### Exercise objective
Go through the listing below and show each line that has the word "computer".
● ● ● ● ● ● ●
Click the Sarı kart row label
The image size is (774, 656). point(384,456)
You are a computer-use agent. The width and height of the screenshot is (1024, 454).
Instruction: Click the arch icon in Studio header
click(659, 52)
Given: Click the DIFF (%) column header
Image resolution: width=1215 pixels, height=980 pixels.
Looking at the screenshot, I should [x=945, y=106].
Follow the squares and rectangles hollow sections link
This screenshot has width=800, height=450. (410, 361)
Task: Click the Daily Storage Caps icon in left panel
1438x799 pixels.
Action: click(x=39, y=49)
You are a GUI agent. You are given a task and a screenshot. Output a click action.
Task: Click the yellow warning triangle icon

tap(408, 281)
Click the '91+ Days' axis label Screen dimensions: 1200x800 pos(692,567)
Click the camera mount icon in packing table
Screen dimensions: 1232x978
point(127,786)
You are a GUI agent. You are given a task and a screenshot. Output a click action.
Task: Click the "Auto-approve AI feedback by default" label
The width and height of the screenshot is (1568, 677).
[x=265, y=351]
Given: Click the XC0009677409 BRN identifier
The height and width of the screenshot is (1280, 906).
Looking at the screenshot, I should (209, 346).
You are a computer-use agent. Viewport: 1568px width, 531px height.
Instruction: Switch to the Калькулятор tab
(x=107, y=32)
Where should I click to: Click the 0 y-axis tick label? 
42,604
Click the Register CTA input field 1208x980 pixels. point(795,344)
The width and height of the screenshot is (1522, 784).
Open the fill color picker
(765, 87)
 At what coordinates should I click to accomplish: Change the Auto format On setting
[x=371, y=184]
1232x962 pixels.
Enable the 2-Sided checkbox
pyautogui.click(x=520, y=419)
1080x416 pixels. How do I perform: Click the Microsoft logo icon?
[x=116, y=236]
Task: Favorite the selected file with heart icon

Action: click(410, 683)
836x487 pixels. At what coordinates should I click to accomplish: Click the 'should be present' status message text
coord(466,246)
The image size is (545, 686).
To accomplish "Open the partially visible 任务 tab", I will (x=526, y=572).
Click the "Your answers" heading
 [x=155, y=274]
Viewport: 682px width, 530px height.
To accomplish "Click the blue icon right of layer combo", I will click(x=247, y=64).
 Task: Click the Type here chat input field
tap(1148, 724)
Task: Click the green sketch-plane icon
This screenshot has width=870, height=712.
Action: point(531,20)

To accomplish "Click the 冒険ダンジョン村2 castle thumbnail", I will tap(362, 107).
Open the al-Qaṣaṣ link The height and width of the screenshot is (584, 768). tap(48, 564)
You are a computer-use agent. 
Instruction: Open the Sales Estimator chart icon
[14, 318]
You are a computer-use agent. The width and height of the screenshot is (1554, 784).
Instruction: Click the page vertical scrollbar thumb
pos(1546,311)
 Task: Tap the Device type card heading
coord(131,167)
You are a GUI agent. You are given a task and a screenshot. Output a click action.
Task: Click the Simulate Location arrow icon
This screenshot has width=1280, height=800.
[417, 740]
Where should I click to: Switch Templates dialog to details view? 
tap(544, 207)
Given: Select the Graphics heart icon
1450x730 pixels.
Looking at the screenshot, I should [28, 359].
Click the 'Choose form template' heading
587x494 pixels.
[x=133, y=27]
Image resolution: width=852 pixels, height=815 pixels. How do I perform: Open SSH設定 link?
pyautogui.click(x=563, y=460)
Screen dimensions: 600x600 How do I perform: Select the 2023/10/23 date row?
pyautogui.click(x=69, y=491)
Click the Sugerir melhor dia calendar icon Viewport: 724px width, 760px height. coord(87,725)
● ● ● ● ● ● ●
### Written solution
You are a computer-use agent. The width and height of the screenshot is (1024, 454).
You are a computer-use agent. Viewport: 1568px width, 531px height.
You are a computer-use agent. 
You are a computer-use agent. The width and height of the screenshot is (1554, 784).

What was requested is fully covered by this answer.